Zapraszam na drożdżowe bułeczki odrywane, wanilią i anyżem doprawiane. Na śniadanie do mleka, kawy idealne, do pracy, szkoły genialne. Swoją delikatnością zaskakują, aromatem czarują, a z dodatkiem masła świetnie smakują.
Składniki
na 16 bułeczek
- 8 g suszonych drożdży lub 20 g świeżych,
- 800 g mąki tortowej extra typ. 405,
- 170 g cukru białego,
- ½ łyżeczka soli,
- 450 ml ciepłego mleka,
- 2 jajka,
- 2 łyżeczki pasty waniliowej,
- 2 gwiazdki anyżu,
ponadto:
- jajko do wysmarowania ciasta,
- cukier puder do oprószenia.
Przygotowanie
Ziarna anyżu (bez gwiazdki) rozgniatamy w moździerzu.
W dużej misce rozpuszczamy drożdże w mleku z dodatkiem 50 g cukru i 100 g mąki. Przykrywamy ściereczką i odstawiamy na 15 min w ciepłe miejsce.
Jajka krótko miksujemy z pozostałym cukrem, anyżem, solą i pastą waniliową. Mieszamy z zaczynem. Stopniowo dodajemy pozostałą mąkę (100 g mąki zostawiamy do końcowego wyrobienia ciasta, ilość zależy od wielkości jajek), na początku mieszamy drewnianą łyżką lub wyrabiamy za pomocą robota. Ciasto powinno łatwo odchodzić od ręki, być gładkie i elastyczne.
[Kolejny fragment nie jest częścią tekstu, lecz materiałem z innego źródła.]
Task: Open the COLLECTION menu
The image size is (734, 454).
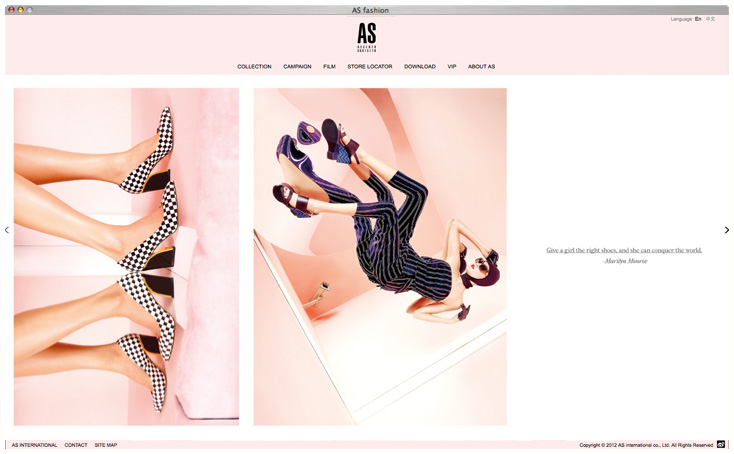Action: tap(254, 66)
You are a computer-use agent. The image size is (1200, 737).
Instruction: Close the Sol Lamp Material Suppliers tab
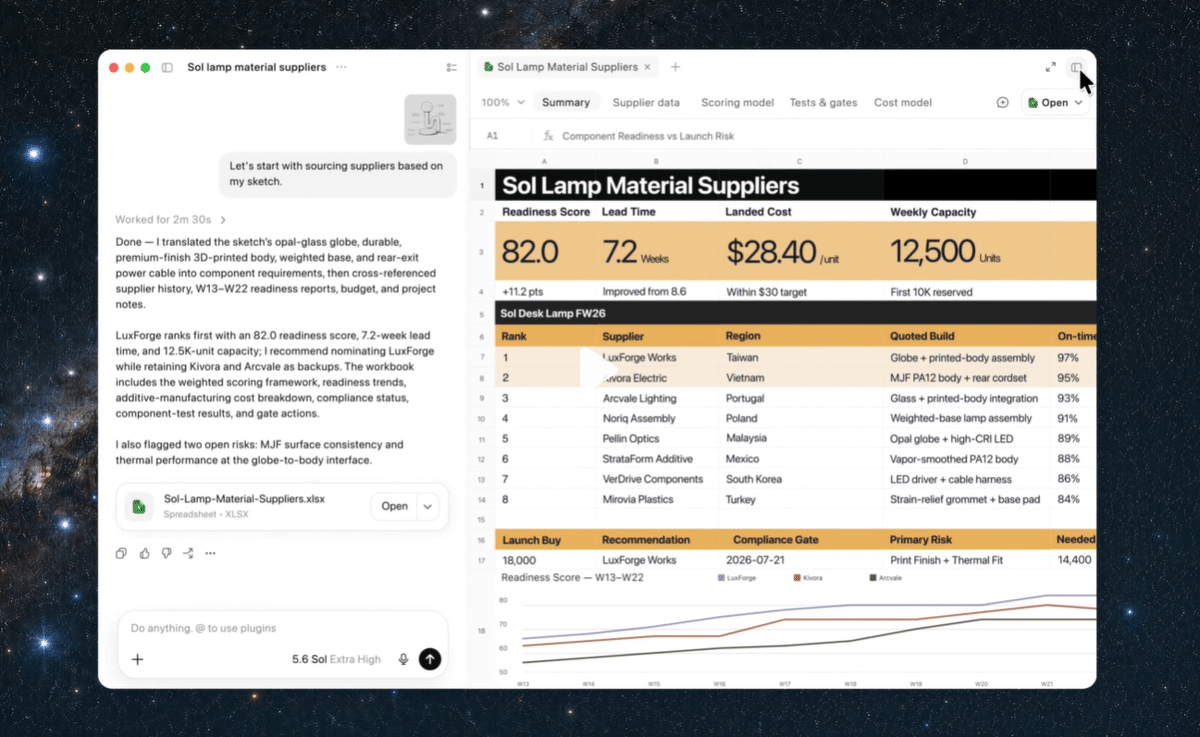pos(647,67)
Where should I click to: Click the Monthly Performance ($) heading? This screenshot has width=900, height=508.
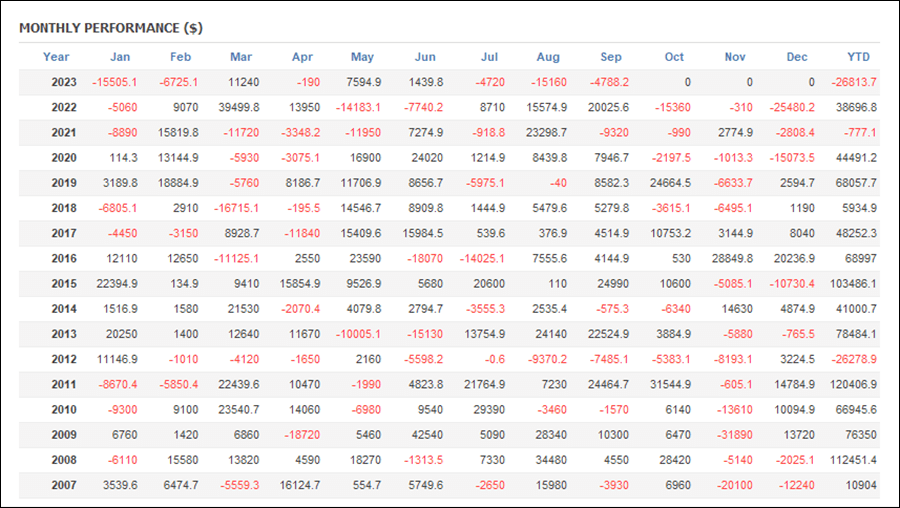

Formułujemy kulę, przekładamy do miski i przykrywamy folią spożywczą, powinno rosnąć przez 1 godz.
Ciasto przekładamy na blat podsypany mąką, kroimy na 4 równe części. Z nich robimy oddzielnie, kule, które również kroimy na 4 części, dzięki temu otrzymamy 16 równych porcji ciasta. Patrz na zdjęcia.
Blachę od piekarnika, wykładamy papierem do pieczenia i oprószamy mąką. Z każdego kawałka ciasta formułujemy bułeczki, które układamy na blachę w niewielkich odstępach. Wierzch nacinamy na x i pozostawiamy na ok. 40 min do wyrośnięcia.
Smarujemy roztrzepanym jajkiem.
Piekarnik nastawiamy na 185°C, pieczemy na złoty kolor ok. 25 min. Przed wyjęciem sprawdzamy patyczkiem, czy się upiekły.